The Nazis had tried to use Luther’s reputation for their own purposes: in Nazi propaganda, they hoped to make people believe that Martin Luther, along with a long list of other great thinkers and writers, were the historical foundation on which Naziism was built. The Nazis wanted readers to think that Martin Luther, who lived from 1483 to 1546, would have supported the National Socialist movement if he’d still been alive in 1933.

But most Lutherans weren’t fooled by this ruse. Anyone familiar with Luther’s writings knew about “his unequivocal opposition to all wars of aggression — and his advice to soldiers to disobey orders that violate God’s commandments.”

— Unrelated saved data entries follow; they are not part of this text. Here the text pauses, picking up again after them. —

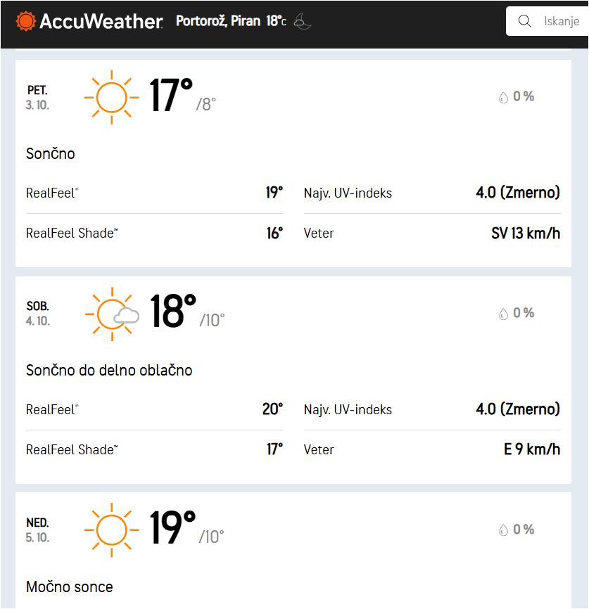The width and height of the screenshot is (589, 609).
Task: Open the Portorož, Piran location link
Action: click(x=217, y=21)
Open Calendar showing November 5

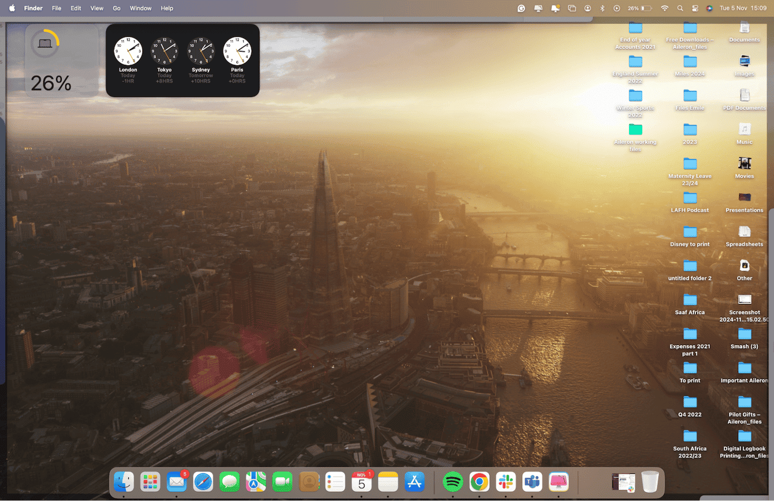point(362,481)
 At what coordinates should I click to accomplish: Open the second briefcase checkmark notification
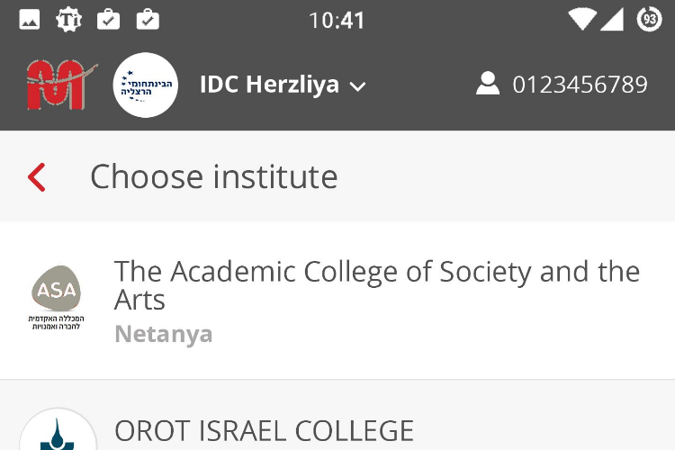pyautogui.click(x=148, y=20)
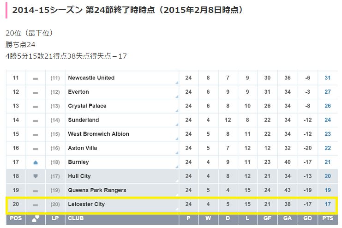Open the Leicester City club link
This screenshot has width=342, height=228.
point(86,204)
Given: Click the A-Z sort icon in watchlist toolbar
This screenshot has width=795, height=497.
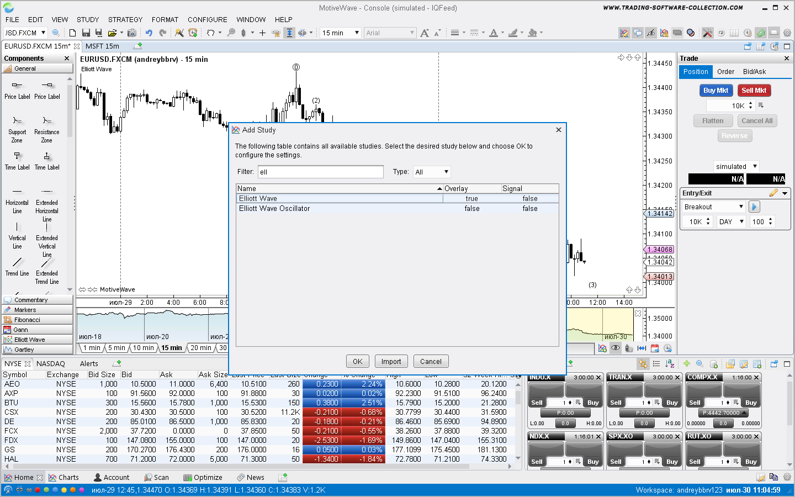Looking at the screenshot, I should pyautogui.click(x=670, y=364).
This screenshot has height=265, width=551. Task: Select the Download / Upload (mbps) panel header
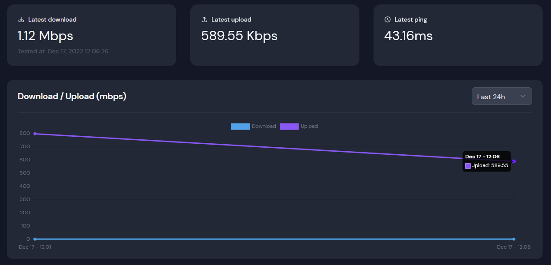[x=72, y=96]
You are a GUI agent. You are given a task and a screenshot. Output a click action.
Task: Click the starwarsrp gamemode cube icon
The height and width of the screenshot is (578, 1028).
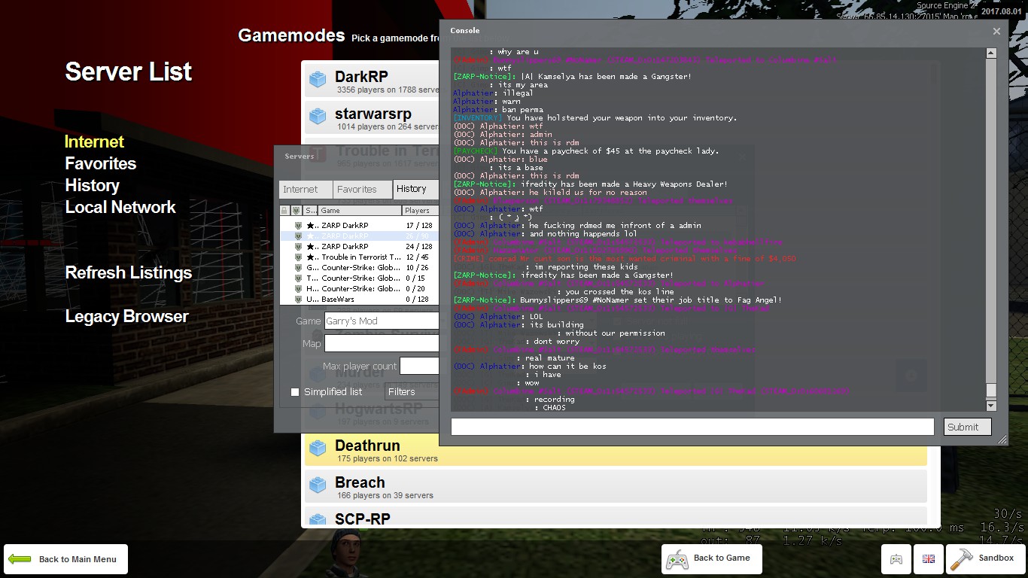[318, 116]
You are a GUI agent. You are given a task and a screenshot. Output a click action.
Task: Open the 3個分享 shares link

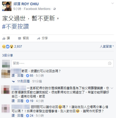tap(8, 55)
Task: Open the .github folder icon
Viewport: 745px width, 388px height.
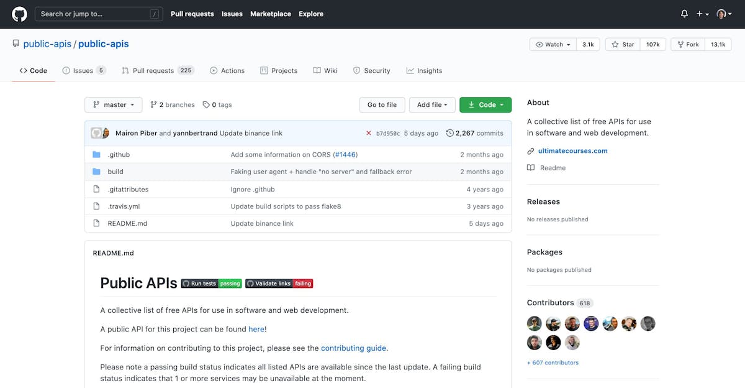Action: 96,154
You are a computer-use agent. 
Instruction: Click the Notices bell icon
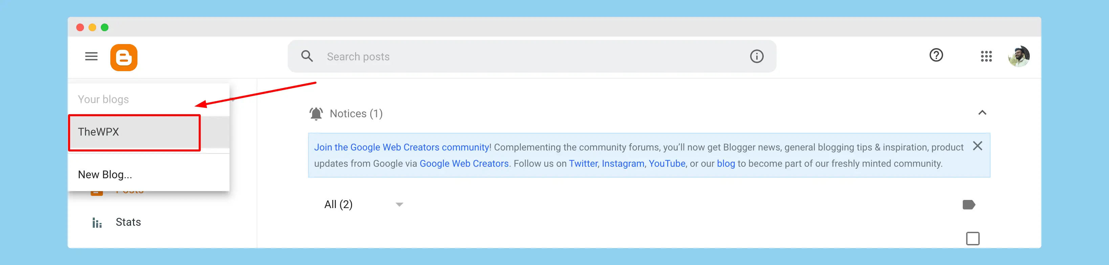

Not only in Germany, but in other countries as well, he inspired anti-Nazi resistance movements: “More uniformly Lutheran countries, such as Norway, based their resistance to tyranny on Luther’s theology.”

The leaders of the National Socialist Party were cynical in their use of Luther’s persona in their propaganda. They did not believe that Luther would have supported them, even while they publicly claimed Luther’s support. The Nazis firmly rejected both Lutheranism and Roman Catholicism, as Uwe Siemon-Netto explains:

The ex-Catholics in the top Nazi leadership rejected the Catholic faith of their childhood in favor of forms of religiosity that would not pass doctrinal review by theologians of any Christian denomination, with many, such as SS leader Heinrich Himmler, embracing a rabidly anti-Christian variety of neo-paganism.

Luther himself had articulated clearly that “God takes no pleasure in murdering or killing.”

Therefore, as Uwe Siemon-Netto writes, Luther’s ideas entailed a firm rejection of any “submission to the ideology of race and blood” — a firm rejection of National Socialism.